[Source extract]

How to scrape a website with login authentication using Rust?

Scraping authenticated websites in Rust requires handling HTTP sessions, cookies, and authentication mechanisms. This guide covers the complete process from login to data extraction.

Prerequisites

Before scraping authenticated sites, you need to:

Analyze the login mechanism - Inspect the login form to identify field names, action URLs, and authentication type
Check for CSRF protection - Look for hidden tokens or anti-CSRF measures
Understand session management - Determine how the site maintains user sessions
Review terms of service - Ensure your scraping complies with the site's policies

Dependencies Setup

Add these dependencies to your Cargo.toml:

[dependencies]
reqwest = { version = "0.11", features = ["json", "cookies"] }
scraper = "0.17"
tokio = { version = "1", features = ["full"] }
serde = { version = "1.0", features = ["derive"] }
serde_json = "1.0"
url = "2.4"
anyhow = "1.0"

Basic Authentication Example

Here's a complete example demonstrating authenticated web scraping:

use anyhow::{Context, Result};
use reqwest::{Client, Response};
use scraper::{Html, Selector};
use std::collections::HashMap;

pub struct AuthenticatedScraper {
    client: Client,
    login_url: String,
    base_url: String,
}

impl AuthenticatedScraper {
    pub fn new(base_url: String, login_url: String) -> Result<Self> {
        let client = Client::builder()
            .cookie_store(true)
            .user_agent("Mozilla/5.0 (compatible; RustScraper/1.0)")
            .build()
            .context("Failed to create HTTP client")?;

        Ok(Self {
            client,
            login_url,
            base_url,
        })
    }

    pub async fn login(&self, username: &str, password: &str) -> Result<()> {
        // First, get the login page to extract any CSRF tokens
        let login_page = self.client
            .get(&self.login_url)
            .send()
            .await
            .context("Failed to fetch login page")?;

        let login_html = login_page.text().await?;
        let document = Html::parse_document(&login_html);

        // Extract CSRF token if present
        let mut form_data = HashMap::new();
        form_data.insert("username", username);
        form_data.insert("password", password);

        // Look for common CSRF token field names
        if let Some(csrf_token) = self.extract_csrf_token(&document) {
            form_data.insert("_token", &csrf_token);
            // Try other common names
            form_data.insert("csrf_token", &csrf_token);
            form_data.insert("authenticity_token", &csrf_token);
        }

        // Submit login form
        let response = self.client
            .post(&self.login_url)
            .form(&form_data)
            .send()
            .await
            .context("Failed to submit login form")?;

        self.verify_login_success(&response).await
    }

    fn extract_csrf_token(&self, document: &Html) -> Option<String> {
        let selectors = [
            "input[name='_token']",
            "input[name='csrf_token']",
            "input[name='authenticity_token']",
            "meta[name='csrf-token']",
        ];

        for selector_str in &selectors {
            if let Ok(selector) = Selector::parse(selector_str) {
                if let Some(element) = document.select(&selector).next() {
                    if let Some(token) = element.value().attr("value")

[The exercise] Reproduce the passage of the Rust scraping guide starting at "How to scrape" and ending at "to data extraction.". The listing after this point is separate material, unrelated to the Rust scraping guide.

[Given information]
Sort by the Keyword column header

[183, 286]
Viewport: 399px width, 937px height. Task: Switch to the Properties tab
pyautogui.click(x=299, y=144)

[Exercise output]
How to scrape a website with login authentication using Rust?

Scraping authenticated websites in Rust requires handling HTTP sessions, cookies, and authentication mechanisms. This guide covers the complete process from login to data extraction.